Ci sono diverse correnti di post-positivismo nelle RI, come ad esempio:
- Teorie Critiche: Sono state influenzate dalla Scuola di Francoforte, un approccio sociologico che fonde Marxismo, psicoanalisi e ricerca sociologica empirica. I principali sostenitori di queste teorie sono Andrew Linklater e Robert Cox, che criticano il fatto che una manciata di stati potenti controlli il sistema internazionale.
- Teorie Post-strutturaliste: Chiamate anche “teorie postmoderne”, sostengono che il linguaggio, le percezioni e i processi cognitivi plasmano significativamente l’osservazione e l’analisi dei fenomeni sociali. Sono state influenzate da pensatori come Friedrich Nietzsche, Jacques Derrida e Michel Foucault. Nelle RI, R.B.J. Walker è un importante autore post-strutturalista, con diverse opere critiche sui discorsi “noi contro loro”.
- Teorie Postcoloniali: Criticano il carattere eurocentrico delle relazioni internazionali moderne e il fatto che alcuni paesi e società rimangano sottomessi, nonostante abbiano raggiunto l’indipendenza politica. Edward Said, ad esempio, denunciò notoriamente le rappresentazioni occidentali dei popoli orientali in modo paternalistico.
- Teorie Femministe: Sostengono che le Relazioni Internazionali si concentrino prevalentemente su temi e idee maschili, mentre le donne e i loro tratti femminili vengono trascurati. Contro questa tendenza sciovinista, ad esempio, Cynthia Enloe ha sottolineato il ruolo delle donne nella politica internazionale, sia all’interno degli stati che all’interno di entità private come multinazionali e ONG.

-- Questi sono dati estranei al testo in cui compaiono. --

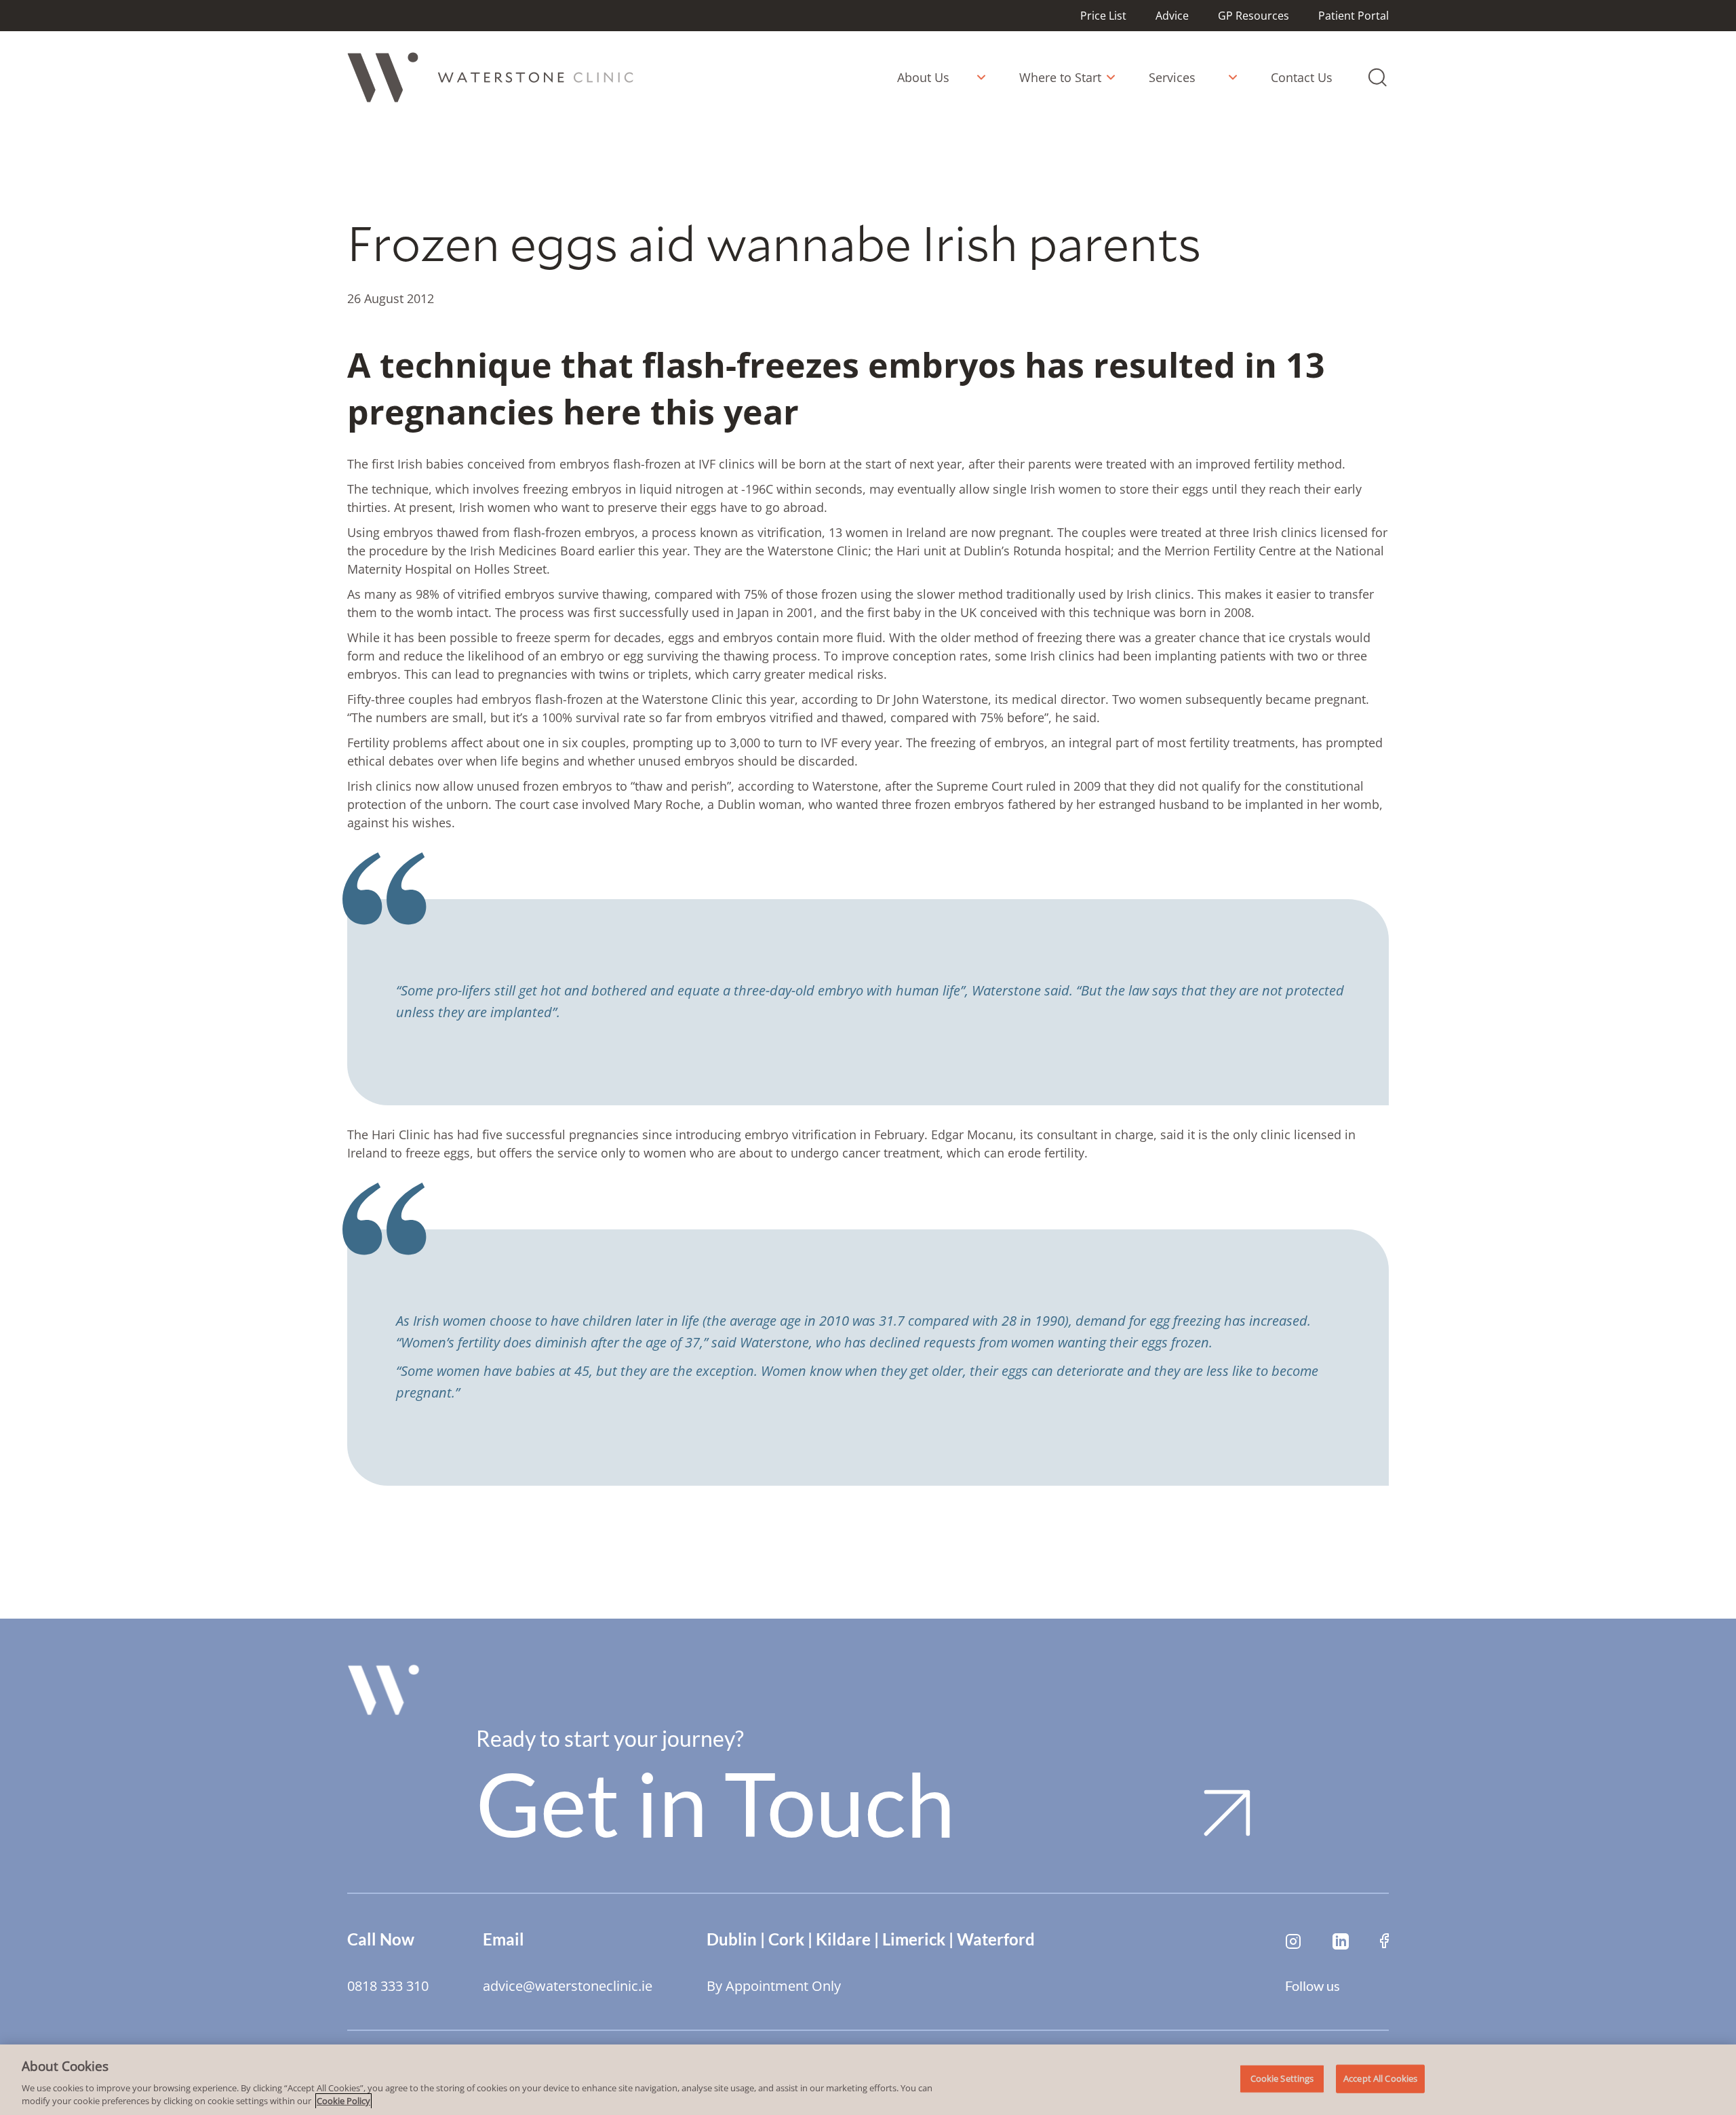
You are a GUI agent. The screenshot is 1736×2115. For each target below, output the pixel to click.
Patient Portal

- Teorie Queer: Sostengono che gli studiosi di RI non tengano conto delle idee, dei bisogni e delle prospettive delle persone non binarie, considerandole come deviazioni dagli standard di genere e sessualità. Un sostenitore chiave di queste teorie nella disciplina è Cynthia Weber, che ha condannato i tratti eterosessuali del sistema internazionale fin dalla Pace di Westfalia.

Conclusione
Le diverse teorie delle Relazioni Internazionali contribuiscono ciascuna con prospettive e metodologie uniche alla comprensione della politica globale. Il Liberalismo e il Neoliberalismo enfatizzano la cooperazione e l’interdipendenza, sostenendo i principi democratici e le istituzioni internazionali. Il Realismo e i suoi derivati si concentrano sulle dinamiche di potere e sulla natura anarchica del sistema internazionale. Nel frattempo, il Funzionalismo propone una società globale più integrata attraverso agenzie specializzate, e la Scuola Inglese bilancia le visioni realista e liberale, evidenziando l’importanza di norme e regole. Il Marxismo critica le disparità economiche perpetuate dal capitalismo, e il Costruttivismo sottolinea le costruzioni sociali che plasmano il comportamento degli stati. Gli approcci post-positivisti, tra cui le teorie Critiche, Post-strutturaliste, Postcoloniali, Femministe e Queer, sfidano i paradigmi tradizionali, sostenendo l’inclusione di voci e prospettive diverse. Insieme, queste teorie forniscono un quadro completo per analizzare le relazioni internazionali, consentendo una comprensione più profonda delle complessità delle interazioni globali tra stati e attori non statali.